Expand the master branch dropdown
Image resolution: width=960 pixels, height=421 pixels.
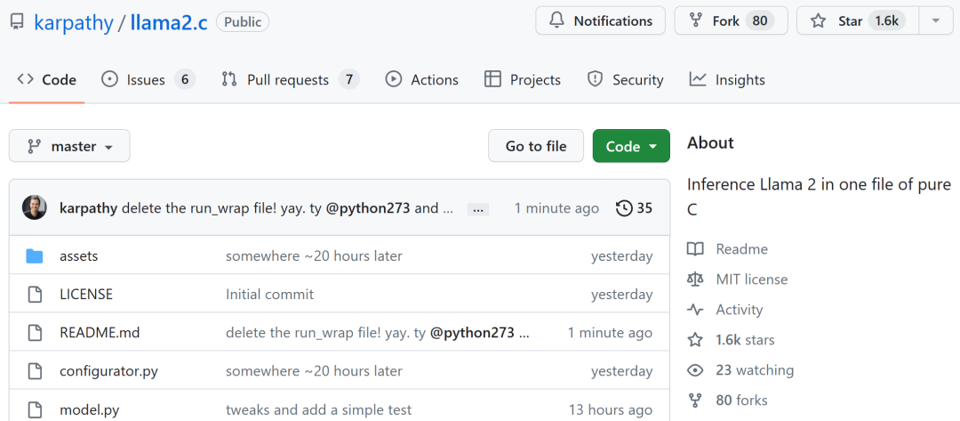69,146
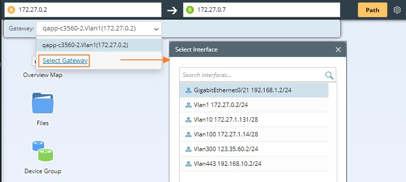The height and width of the screenshot is (182, 406).
Task: Click the Vlan443 interface icon
Action: (189, 164)
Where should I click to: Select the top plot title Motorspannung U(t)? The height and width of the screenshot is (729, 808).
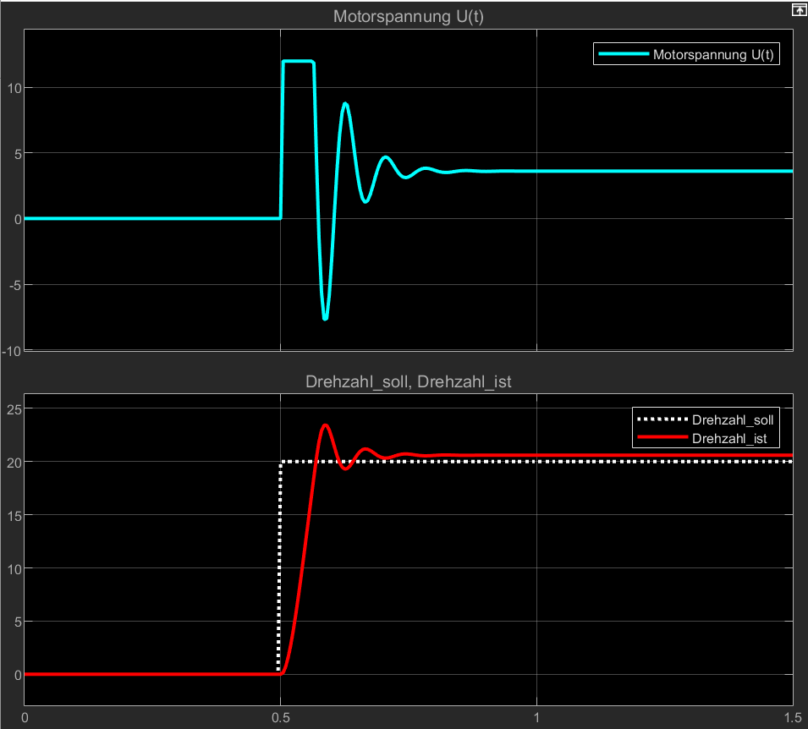[408, 16]
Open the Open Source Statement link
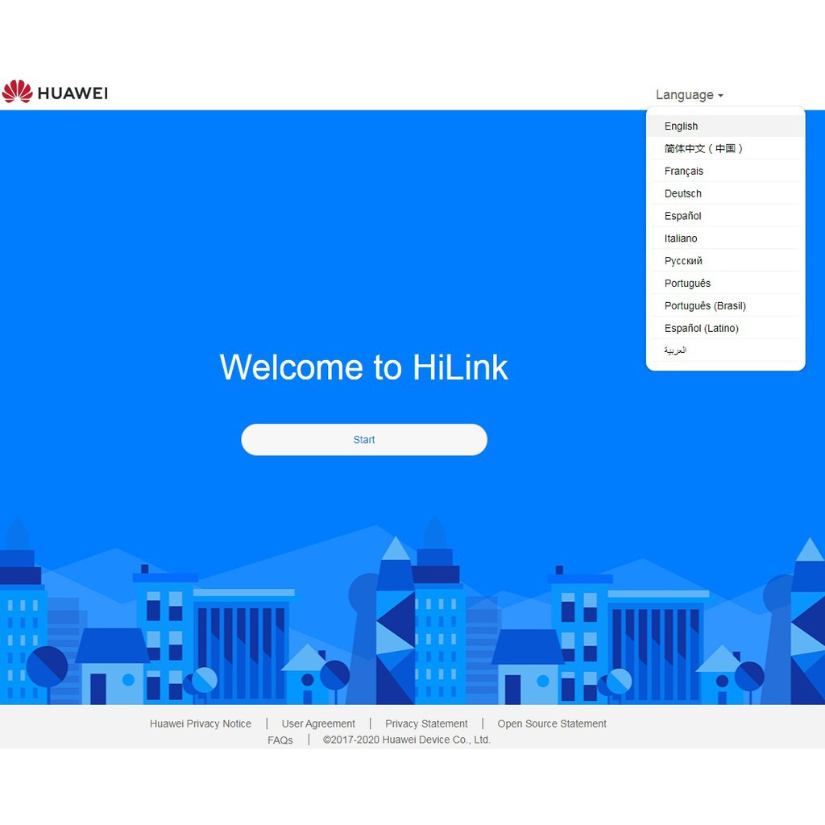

▶ PROBLEM STATEMENT: Each line from the one containing "Image resolution: width=960" through the last line of the entries above is to be extracted exactly. Pictures are not part of the copy.

▶ EXERCISE RESPONSE:
Image resolution: width=960 pixels, height=421 pixels.
69,146
The height and width of the screenshot is (182, 406).
Task: Click the Vlan443 interface icon
Action: (189, 164)
Where should I click to: Select the top plot title Motorspannung U(t)? The height and width of the screenshot is (729, 808).
[408, 16]
Open the Open Source Statement link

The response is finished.